Alpaca automatically performes a gridsearch cross-validation for each of the algorithms elements and composes the final classifier of the best performing individual models. For the cross-validation the number of folds k is equal to 5. For each model a different hyper-parameter space is searched. The following tables show the hyperparameter that are included in the gridsearch and the range for each algorithm in the ensemble.
Anomaly Detection
Parameter | Range |
---|---|
Number of clusters | 10,50,100,200 |
Decision Tree
Parameter | Range |
---|---|
Number of windows | 1, 2, 3, 4, 5, 6 |
Maximum depth | 3, 4, 5 |
Criterion | 'gini', 'entropy' |
Support Vector Machines
Parameter | Range |
---|---|
C | 10, 100, 1000, 10000 |
γ (in case of rbf kernel) | 0.01, 0.001, 0.0001, 0.00001 |
Degree (in case of polynomial kernel) | 2, 3 |
Kernel | Radial Basis Function, Linear, Polynomial |
Convolutional Neural Network
Parameter | Range |
---|---|
Batch Size | 20, 30 |
Number of convolutional layers | 1, 2 |
Number of filters | 4, 8, 16 |
Length of the filters (as fraction of the signal length) | 0.05, 0.1, 0.2 |
Activation function | ReLU |
Optimizer | ADAM |
Loss function | Categorical cross-entropy |
The sourcecode of this project was written in Python 3.7.4 and has dependencies in the following packages:
numpy
scipy
pandas
graphviz
ipython
cython
scikit-learn==0.22.1
tslearn==0.2.5
tensorflow==1.15.4
Install the dependencies via the following command:
pip install -r /path/to/requirements.txt
Some of the used packages might have dependencies outside of Python.
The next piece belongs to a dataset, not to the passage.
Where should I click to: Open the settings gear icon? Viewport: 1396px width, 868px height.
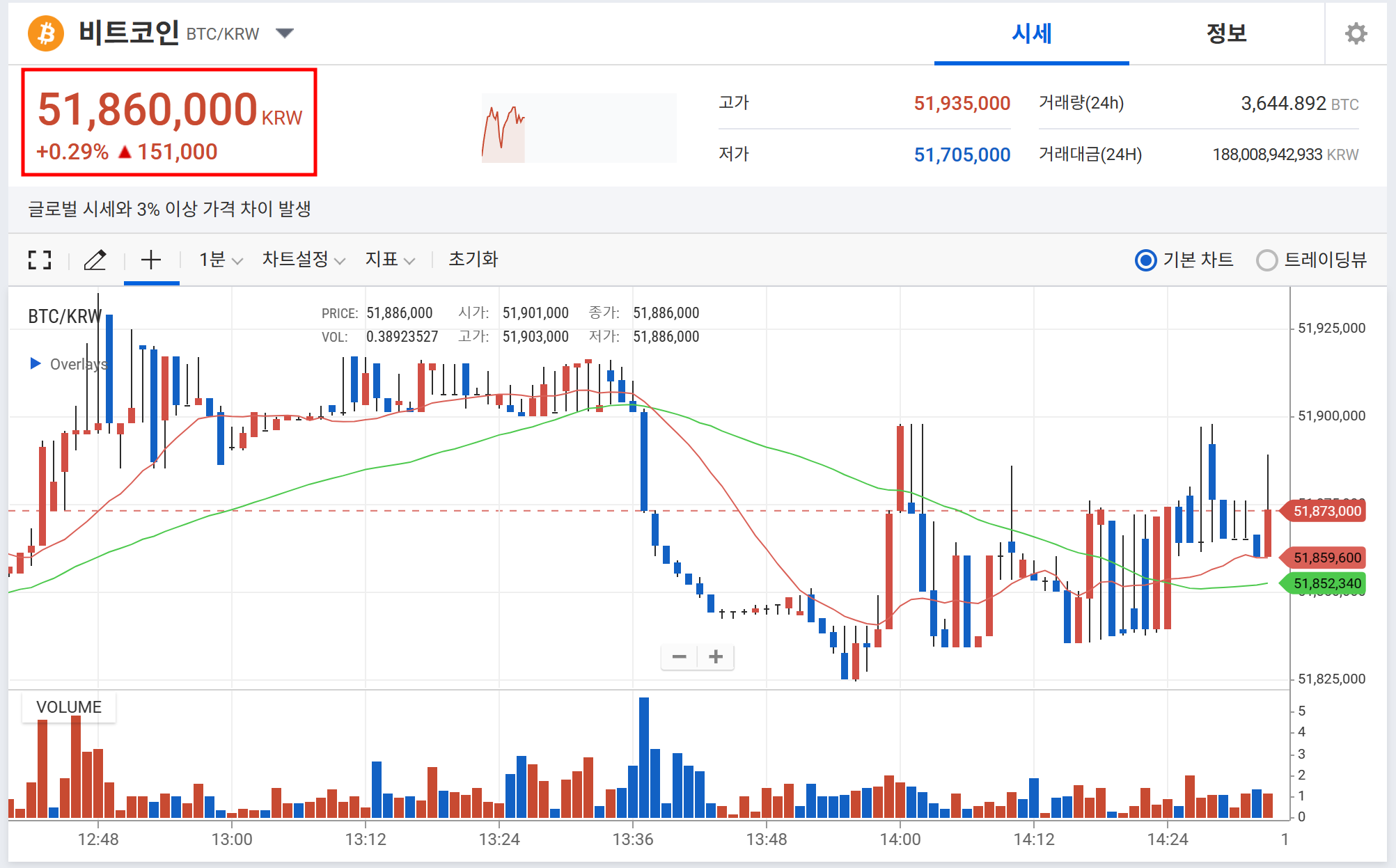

The algorithm adapts methods similar to the standards of the scikit-learn
library.
A pipeline can be set up such as:
alpaca = Pipeline([('resampler', TimeSeriesResampler(sz=sz)),('alpaca', Alpaca())])
and can be trained by calling:
alpaca.fit(X_train, y_train)
After training predictions can be made with:
y_pred_bin, y_pred = alpaca.predict(X_test, voting="veto")
Notice that unlike the predict
method known from scikit-learn
this implementation takes an additional argument voting
and returns two arrays as predictions.
The voting argument can be varied between democratic
and veto
to adjust the voting scheme of the ensemble. Stacked classifiers can be utilized, too, by assigning voting
to meta_dtc
or meta_svc
.
The first return argument (y_pred_bin
) contains the quality result and only differentiates between rejected and accepted. The second returned array (y_pred
) includes the class predictions of the calssifier ensemble.
The pipeline accepts data X
in form of a 3D numpy array or a list of lists. In case of a numpy array the dimensions are: X[n_samples,n_points_per_timeseries,n_channels]
. In case of a list of lists, the structure is similar: X[n_samples][n_points_per_timeseries][n_channels]
.
The advantage of using a list of lists is, that the timeseries do not have to be the same length troughout every sample, and can be easily resampled by using a TimeSeriesResampler()
in the pipeline.
The label y
can either be a 1D numpy array or a list of class values. Number 0 must be assigned to the negative class. The different positive classes are assigned the subsequent values (1,2,3,...).
Two examples of possible pipelines are given in the main.py
file.